Mais non! Les odeurs! Ces odeurs!

Encore des pets?

Mais non! Les inoubliables odeurs de l'extérieur! Le voisin d'en face, un boulanger, vidait son four. Tous ce qu'il espérait vendre un peu plus tard aux bigotes après la messe. Tout frais, tout chaud, tout craquant! Toute notre rue était envahie par les odeurs les plus enivrantes! On n'avait pas grand-chose avant, mais qu'est-ce qu'on avait comme odeurs enivrantes, putain! La cannelle, les raisins grillés, les pistolets frais, les couques au beurre! De vraies odeurs! Tout le quartier en était plein! Moi, je salivais dans mon lit, sous ma laine, ma vraie laine, notre laine, et je pensais «merde» et je jetais ma couverture! Je ne sentais même plus le froid, tant ces odeurs de la rue étaient entêtantes. Je sautais dans mon caleçon et je descendais l'escalier en trébuchant et je sortais en boitant, la douleur dans la vessie! Mais je n'allais pas pisser! Non! non, non! J'allais chez le boulanger! Un vrai boulanger! Avec du pain qu'il mettait au four lui-même, de la pâte pétrie de ses mains, des couques qu'il faisait une à une en tordant la pâte en forme de huit et qu'il badigeonnait de jaune d'œuf au pinceau, un vrai boulanger!
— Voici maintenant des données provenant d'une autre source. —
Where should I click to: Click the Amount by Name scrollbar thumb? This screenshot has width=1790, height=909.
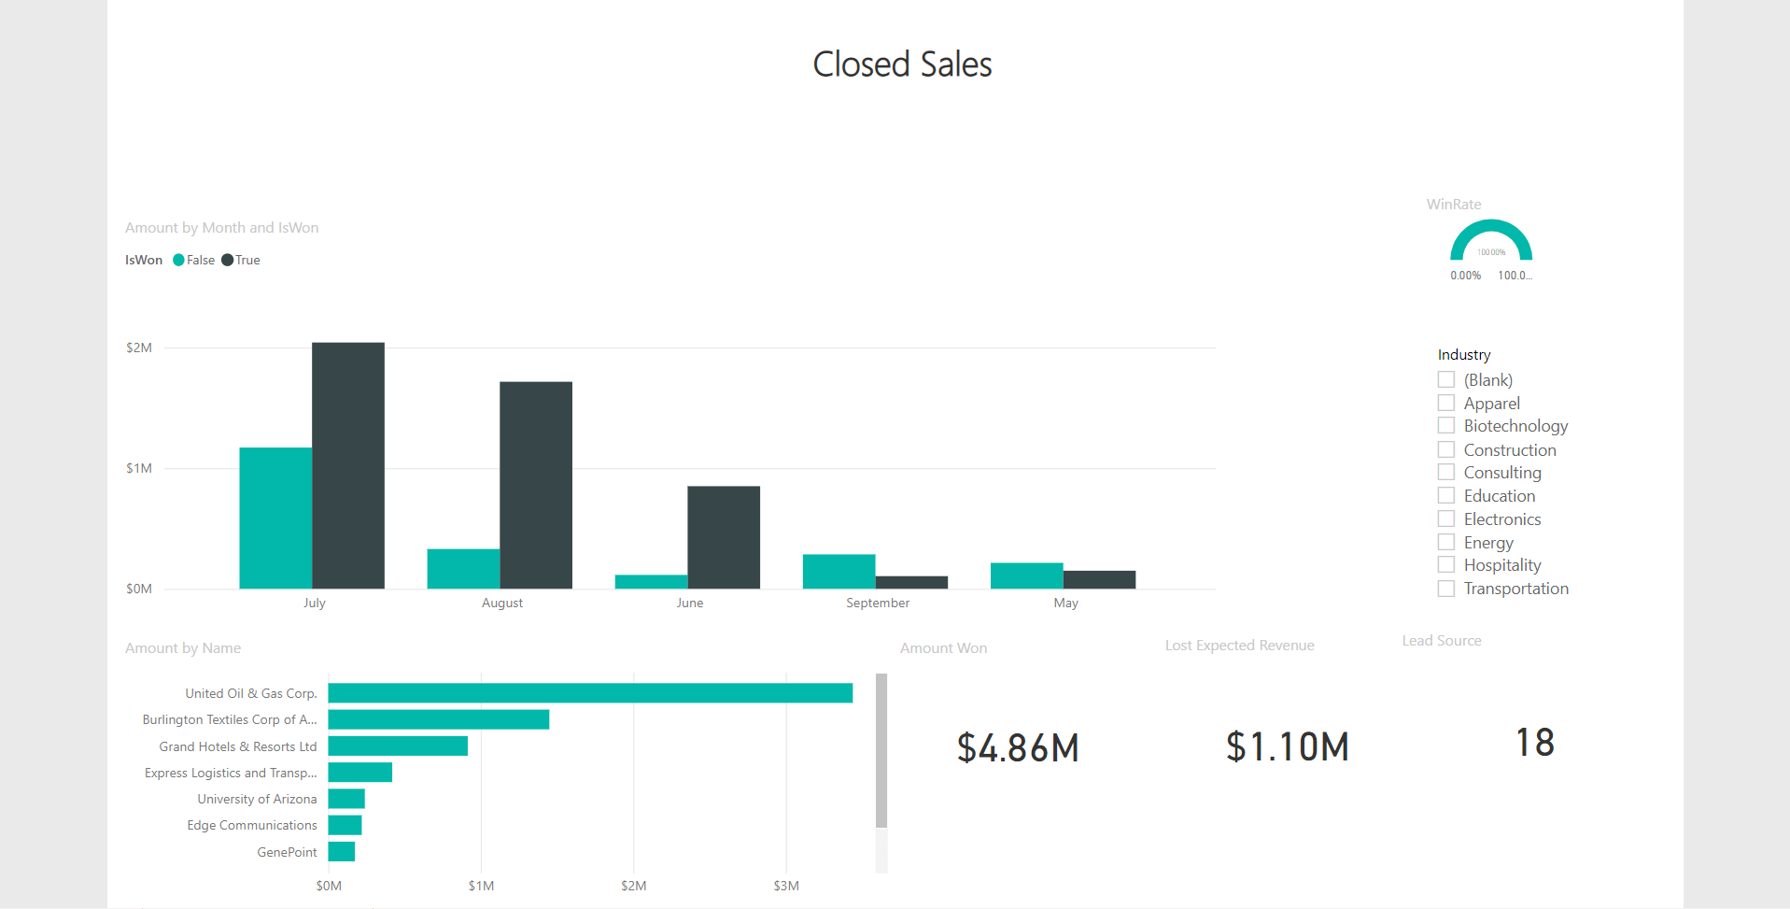pos(881,750)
C'est chez lui que j'allais en boitillant, je traversais la rue et tout à coup la cathédrale se mettait à carillonner!

Les cathédrales! Nos célestes cathédrales!
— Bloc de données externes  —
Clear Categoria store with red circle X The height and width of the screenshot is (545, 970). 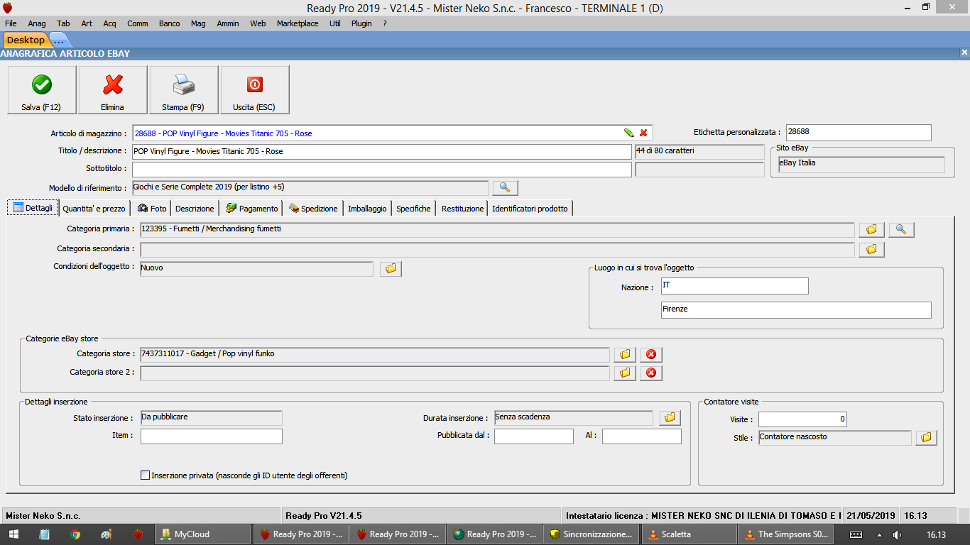tap(650, 354)
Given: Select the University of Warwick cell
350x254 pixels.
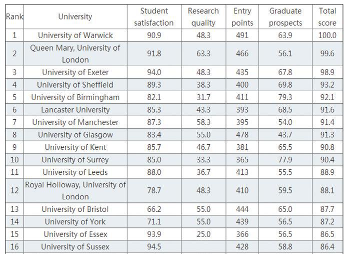Looking at the screenshot, I should 75,35.
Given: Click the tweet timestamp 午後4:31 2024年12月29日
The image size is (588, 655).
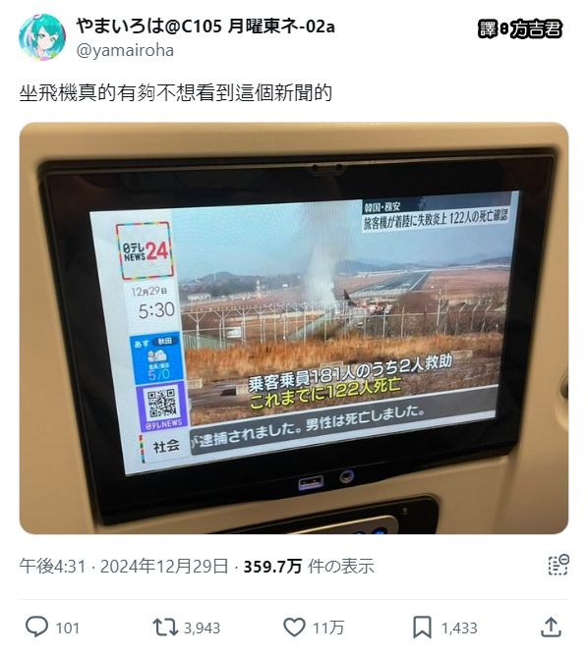Looking at the screenshot, I should click(124, 567).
Oui! Oui! Et le boulanger me donnait un morceau de cramique frais, comme ça, par pur bon voisinage et, je peux te l'assurer, pendant ce temps notre cathédrale carillonnait. Pendant que je fourrais ce morceau de cramique dans ma bouche. Et pendant que, pieds nus dans le froid perçant, je me mettais finalement à pisser à grand jet. Que, gémissant et mastiquant, je pissais, en soupesant avec bien-être ma gaillarde dans ma main droite. Pendant qu'une vapeur montait devant mes pieds nus, pendant que les odeurs de neige fondante et de pain frais et de raisins grillés se mêlaient à l'odeur de mon urine matinale — ma jeunesse, ma force, mon espoir, mon tout, tout cela contenu dans cette unique odeur d'urine jaillissante et dans le poids rassurant de ma gaillarde matinale. Je peux te l'assurer : ça, c'était du plaisir! On n'avait pas grand-chose dans le temps, on n'avait rien, mais on avait du PLAISIR!
   Tu en vois encore, au jour d'aujourd'hui, du plaisir?!